There’s not much else to do in the land of treatment.  I try to eat a healthy diet with a lot of colorful organic produce and whole grains and less in the way of sugar, animal products and processed food.  I try to exercise. I’m a good sleeper, I avoid stress.   I do a lot of magical thinking and denial and a certain amount of meditation and visualization. I keep strong connections to many friends and my family.  Mainly I fail to do all these things as well or often as I think I should.  I work very hard to think about it as positively as possible.   I work very hard to think about it as little as possible.
 Some people with this diagnosis, many people with this diagnosis, live.
I take comfort in the successes of others.  Another science writer I really like, Stephen Jay Gould, was diagnosed with peritoneal mesothelioma in 1982.  This was a cancer with a median survival of eight months after diagnosis.   As a scientist, he immediately wanted to know everything he could about his grim diagnosis.  One thing he noted when looking at the distribution charts of mortality for his disease, was that the tail of the distribution never dropped to zero.  What this means to a layperson is that some people with his diagnosis were continuing to live far past their life expectancies, years and decades past their life expectancies.   As it happened, Stephen Jay Gould was completely cured of his disease and died twenty years later of an unrelated cancer.   David Servan-Schreiber tells his own similar story in the excellent food book, Anticancer. (David is still alive and well.  Go David!)

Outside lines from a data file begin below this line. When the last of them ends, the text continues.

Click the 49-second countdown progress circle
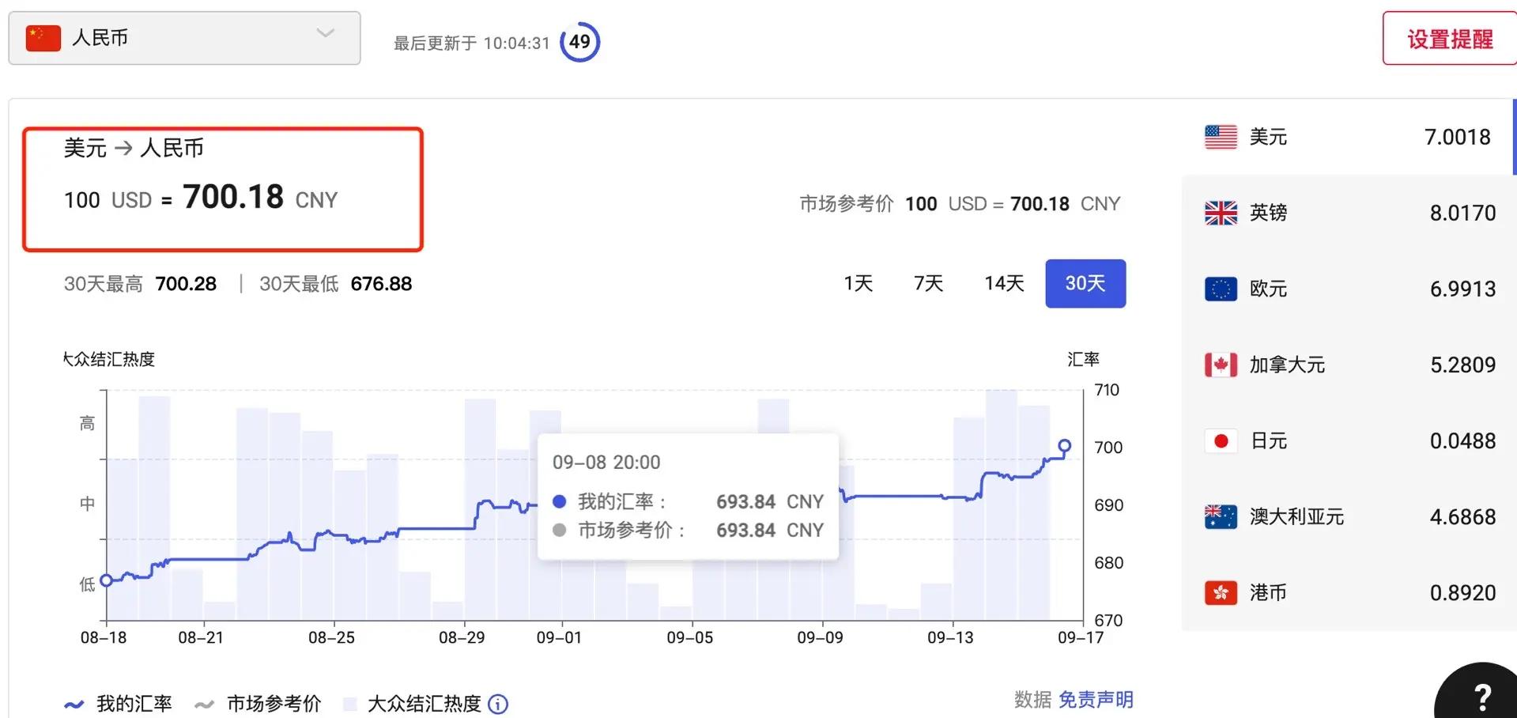The image size is (1517, 718). pyautogui.click(x=579, y=42)
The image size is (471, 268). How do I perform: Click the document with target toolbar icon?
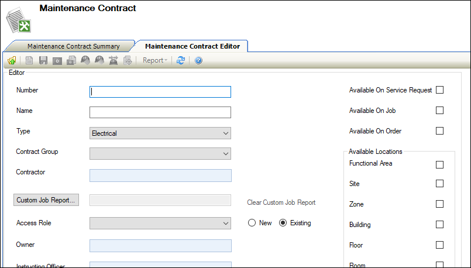point(128,60)
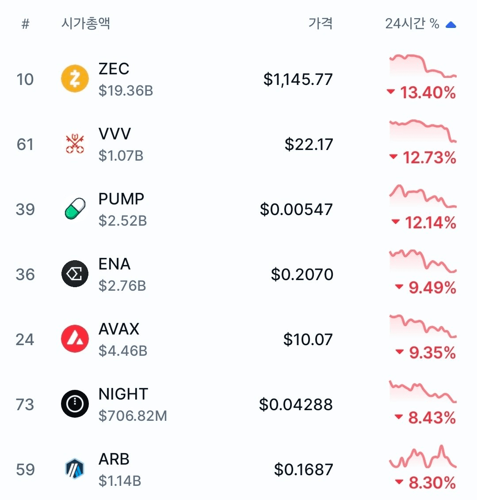Screen dimensions: 477x500
Task: Open the AVAX ticker name
Action: tap(119, 329)
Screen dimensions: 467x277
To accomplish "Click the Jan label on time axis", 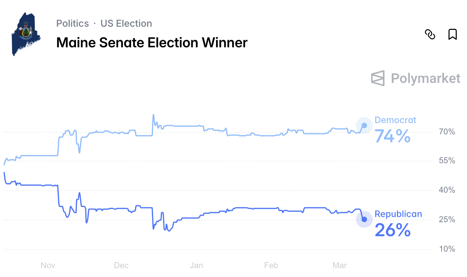I will click(x=197, y=265).
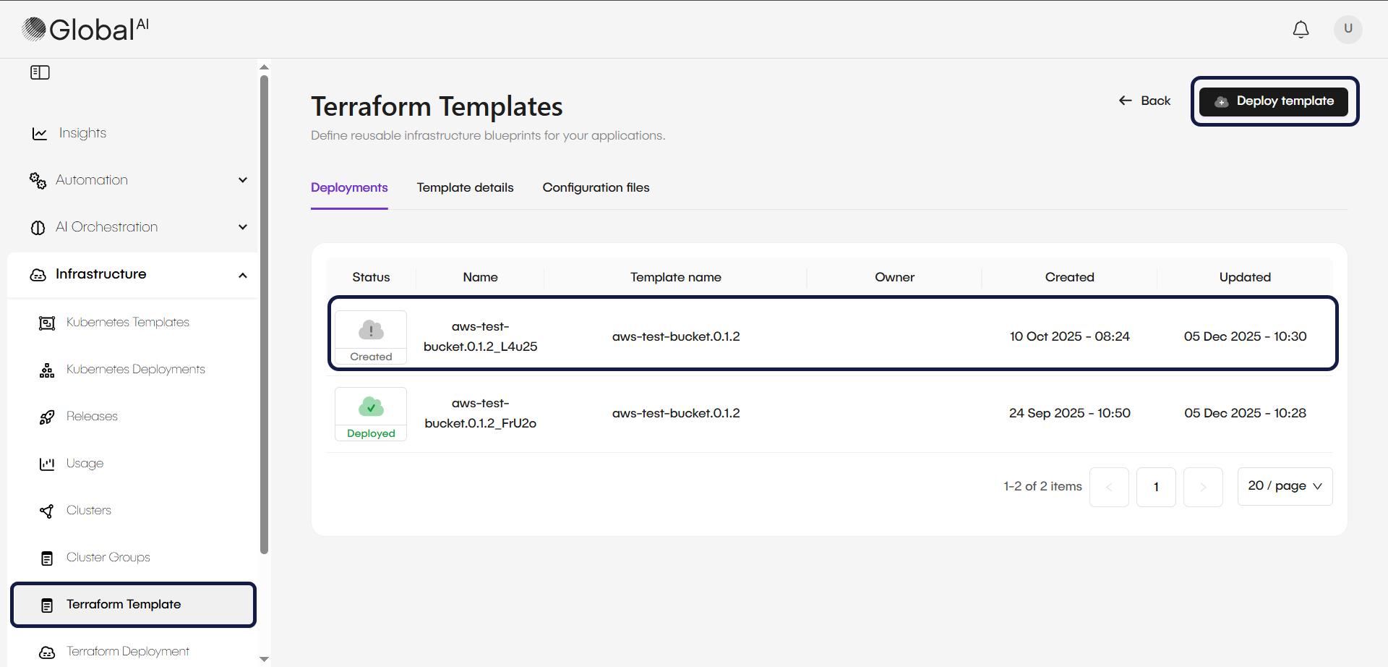Expand the AI Orchestration section
The width and height of the screenshot is (1388, 667).
[x=243, y=227]
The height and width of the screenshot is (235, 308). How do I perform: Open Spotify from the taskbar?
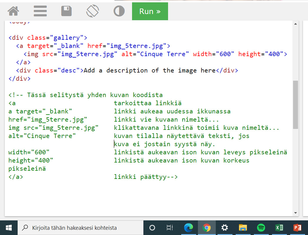click(261, 228)
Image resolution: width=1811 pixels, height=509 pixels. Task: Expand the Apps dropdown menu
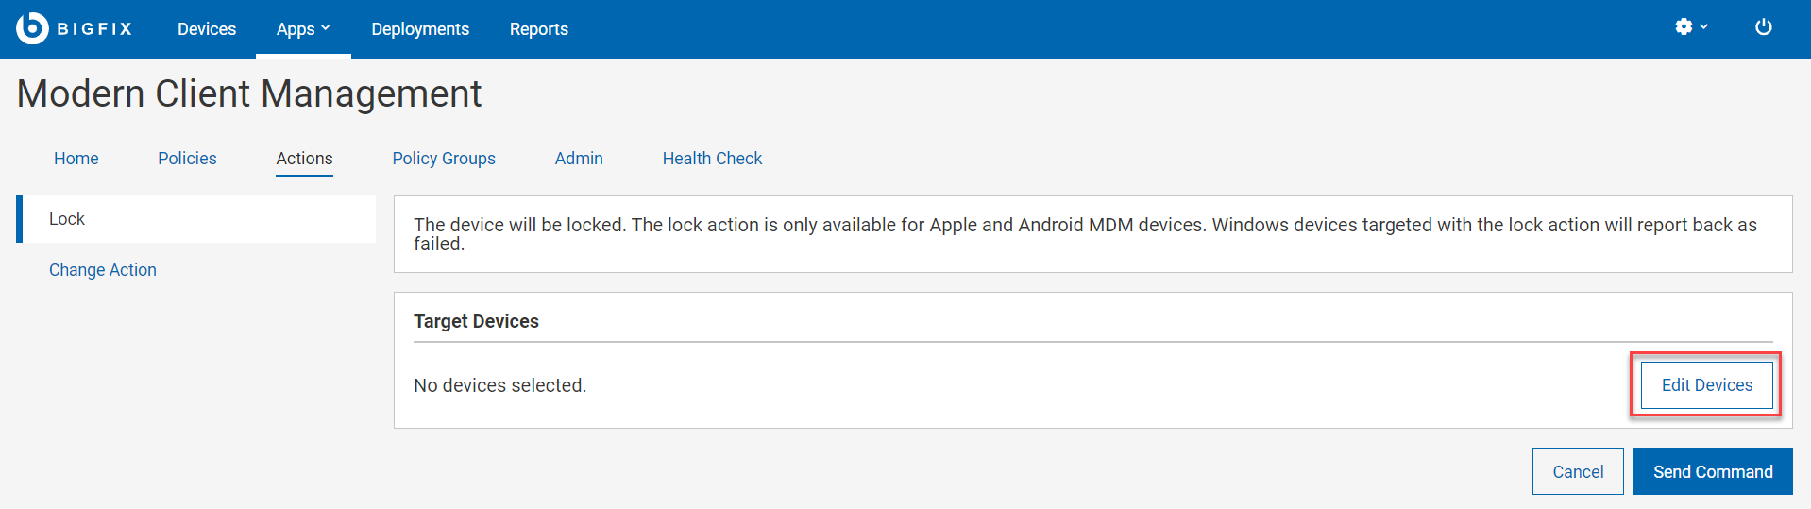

Look, if the signup form comes across your desk, don’t check the box for “ocular melanoma”.  But I’m aware every day of worse possibilities.  Also, nothing focuses your mind in quite the same way as a potentially fatal diagnosis.  There is no way to know how you would react unless it happens to you.  In my case it has made me acutely grateful for my very mundane life, which I now see as amazing.  It has me sure that I have the exact life I want to be living, perhaps with a few more hugs for my kids.  Mainly, I want to follow Stephen Jay Gould’s example and end up in the long tail of the distribution.